= Consignes =
**a)** Selon la source, comment Poutine a-t-il qualifié la situation des services de sécurité dans les territoires annexés d'Ukraine ?
**b)** Reproduisez le passage de la source allant de « Cela montre que » jusqu'à « sanglante pour Poutine. ».

= Source =
____

Mais cette année, le chef du Kremlin a attiré l'attention. Il s'est adressé au peuple avec des mots étonnamment sincères dans un discours vidéo. Poutine a parlé d'une «situation difficile» pour les services de sécurité dans les territoires annexés d'Ukraine. Il a appelé ses services de renseignement à agir contre les actes de sabotage et les services de renseignement hostiles.

Cela montre que Poutine n'a toujours pas de stratégie sur la manière dont la Russie devrait contrôler les territoires annexés, même si ses soldats pouvaient les tenir militairement. D'autre part, il est clair que la pression de l'étranger sur lui augmente, que son soutien auprès d'anciens alliés comme la Biélorussie et la Chine s'effrite. Ces deux éléments devraient avoir des conséquences prévisibles sur la suite de la guerre, et pourraient signifier une défaite sanglante pour Poutine.

____

= Entrées extraites =
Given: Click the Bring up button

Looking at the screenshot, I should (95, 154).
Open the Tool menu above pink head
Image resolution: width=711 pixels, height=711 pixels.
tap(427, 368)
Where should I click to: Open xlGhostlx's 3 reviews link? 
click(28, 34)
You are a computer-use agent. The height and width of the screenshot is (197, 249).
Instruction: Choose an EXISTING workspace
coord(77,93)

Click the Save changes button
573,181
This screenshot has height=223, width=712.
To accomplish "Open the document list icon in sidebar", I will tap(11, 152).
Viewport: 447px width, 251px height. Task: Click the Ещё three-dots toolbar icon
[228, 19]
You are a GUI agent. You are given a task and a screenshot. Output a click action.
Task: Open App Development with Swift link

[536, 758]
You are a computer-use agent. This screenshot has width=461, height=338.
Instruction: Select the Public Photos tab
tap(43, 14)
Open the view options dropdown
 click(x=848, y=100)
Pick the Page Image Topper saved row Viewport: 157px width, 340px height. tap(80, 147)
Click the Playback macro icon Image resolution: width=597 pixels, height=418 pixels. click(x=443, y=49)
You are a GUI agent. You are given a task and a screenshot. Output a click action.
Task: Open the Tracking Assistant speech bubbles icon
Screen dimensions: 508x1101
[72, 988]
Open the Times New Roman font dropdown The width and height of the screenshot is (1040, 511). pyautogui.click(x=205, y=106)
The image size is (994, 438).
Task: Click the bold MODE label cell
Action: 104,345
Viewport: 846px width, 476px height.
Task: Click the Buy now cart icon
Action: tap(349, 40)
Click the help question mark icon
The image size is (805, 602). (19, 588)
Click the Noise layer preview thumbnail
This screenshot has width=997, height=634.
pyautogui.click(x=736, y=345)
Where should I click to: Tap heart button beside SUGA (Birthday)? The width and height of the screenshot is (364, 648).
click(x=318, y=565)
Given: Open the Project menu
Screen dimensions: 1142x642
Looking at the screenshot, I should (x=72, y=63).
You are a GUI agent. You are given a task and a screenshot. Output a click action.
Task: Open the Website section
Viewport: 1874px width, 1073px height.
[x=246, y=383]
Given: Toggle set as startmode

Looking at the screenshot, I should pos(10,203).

____

= Réponses complètes =
**a)** Il a parlé d'une « situation difficile ».

**b)**
Cela montre que Poutine n'a toujours pas de stratégie sur la manière dont la Russie devrait contrôler les territoires annexés, même si ses soldats pouvaient les tenir militairement. D'autre part, il est clair que la pression de l'étranger sur lui augmente, que son soutien auprès d'anciens alliés comme la Biélorussie et la Chine s'effrite. Ces deux éléments devraient avoir des conséquences prévisibles sur la suite de la guerre, et pourraient signifier une défaite sanglante pour Poutine.